Article 28 · General principles for ICT third-party risk
Article 28 establishes that financial entities must manage ICT third-party risk as an integral component of their overall ICT risk framework. Financial entities are required to maintain a register of contractual arrangements with ICT third-party service providers, reported annually to the competent authority and updated whenever a contract is added, modified, or terminated. The register includes details on the function supported, criticality assessment, location of data processing, and exit strategy.
The EMP contract template is structured to populate this register without translation work. The provider profile, function description (email infrastructure for customer-facing communications), processing location (Panama primary with optional EU replica), criticality assessment template (typically classified as Important rather than Critical because email is not the bank core banking system), and documented exit strategy are pre-built into the master agreement.
Article 29 · Preliminary assessment of ICT concentration risk
Article 29 requires financial entities to assess concentration risk at the moment of contracting: how reliant the institution becomes on a single ICT provider, and whether functional substitutability exists if the contract fails. For email infrastructure, this assessment looks at three vectors. Vendor lock-in: is the email content portable to another provider if EMP fails? Provider substitutability: are there comparable alternatives (Mailgun, SendGrid, Postmark, Mimecast, on-premise PowerMTA, KumoMTA installed at the bank) that could absorb the traffic with reasonable migration time? Internal capability: does the bank IT team retain the institutional knowledge to operate email infrastructure if no external provider is available?
EMP responds to this assessment with three commitments: data portability through standard MIME formats and IMAP export for any archive, written substitution plan documenting migration to comparable providers with realistic timelines (4-8 weeks for transactional traffic, 8-16 weeks for marketing volume), and runbook documentation enabling the bank IT team to operate the infrastructure for 90 days if needed during emergency transition.
Article 30 · Key contractual provisions
Article 30 enumerates the contractual provisions that must appear in writing in any ICT third-party arrangement. The list includes: clear description of services, location of service provision and data processing, service level descriptions with specific KPIs and SLAs, provider obligations on data protection, audit and inspection rights, insolvency and resolution clauses, exit strategy obligations, notification timelines, support for the financial entity ICT business continuity planning, participation in the financial entity threat-led penetration testing where applicable, cooperation with the relevant competent authorities.
The EMP master agreement template contains all 14 of the Article 30 required provisions. The European Commission March 2025 amendment to RTS on subcontracting added clarifications on which elements a financial entity must determine when ICT services support critical or important functions; the EMP template incorporates the ESAs March 7, 2025 acknowledged final standards.

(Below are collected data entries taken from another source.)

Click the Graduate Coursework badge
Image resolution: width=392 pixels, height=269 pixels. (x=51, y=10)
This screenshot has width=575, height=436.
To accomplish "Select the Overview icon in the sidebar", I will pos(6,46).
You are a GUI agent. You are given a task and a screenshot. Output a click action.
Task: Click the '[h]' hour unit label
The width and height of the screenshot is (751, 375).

Article 31 · Designation of critical ICT third-party service providers
Article 31 establishes the EU-wide oversight framework for critical ICT third-party providers (CTPPs). The European Supervisory Authorities (EBA, EIOPA, ESMA) designate which providers qualify as critical based on systemic importance, substitutability, and concentration risk. The first wave of designations published in November 2025 included AWS, Microsoft Azure, Google Cloud, IBM, and approximately 14 other providers. Designated CTPPs face direct oversight by a Lead Overseer (one of the ESAs) with the authority to issue recommendations and ultimately to forbid contracts with non-compliant providers.
EMP is not currently designated as a CTPP given the proportional size of operation, but the operational practices and contractual frameworks anticipate the criteria. The bank that contracts EMP for email infrastructure receives the same evidence and contractual protection that would apply to a CTPP-designated provider, which means the bank examination preparation does not change if EMP gets designated later (extending coverage rather than triggering rework).

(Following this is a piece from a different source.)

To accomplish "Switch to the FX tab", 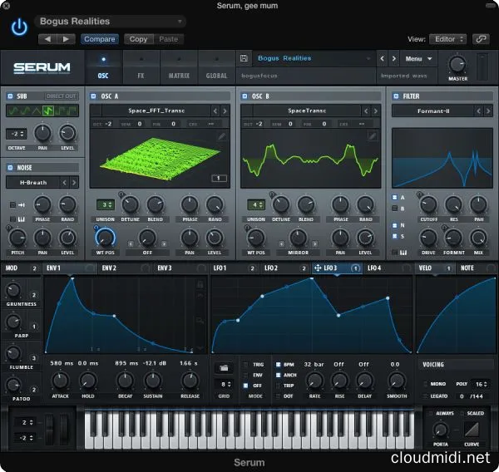I will click(x=141, y=67).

Practical implication for a Panama bank with EU correspondent banking
A Panama bank with European correspondent banking relationships typically signs Master Services Agreements with EU counterparties (Deutsche Bank, BNP Paribas, ING, Santander, others). Those EU counterparties as DORA-regulated entities pass through DORA Article 28-31 obligations contractually to the Panama bank. The Panama bank, in turn, must demonstrate that its ICT third-party providers (including the email infrastructure provider) meet DORA standards. EMP delivers the chain of contractual evidence the Panama bank needs to satisfy its EU correspondents without requiring the Panama bank to negotiate bilaterally with each EU counterparty on what email infrastructure satisfies DORA.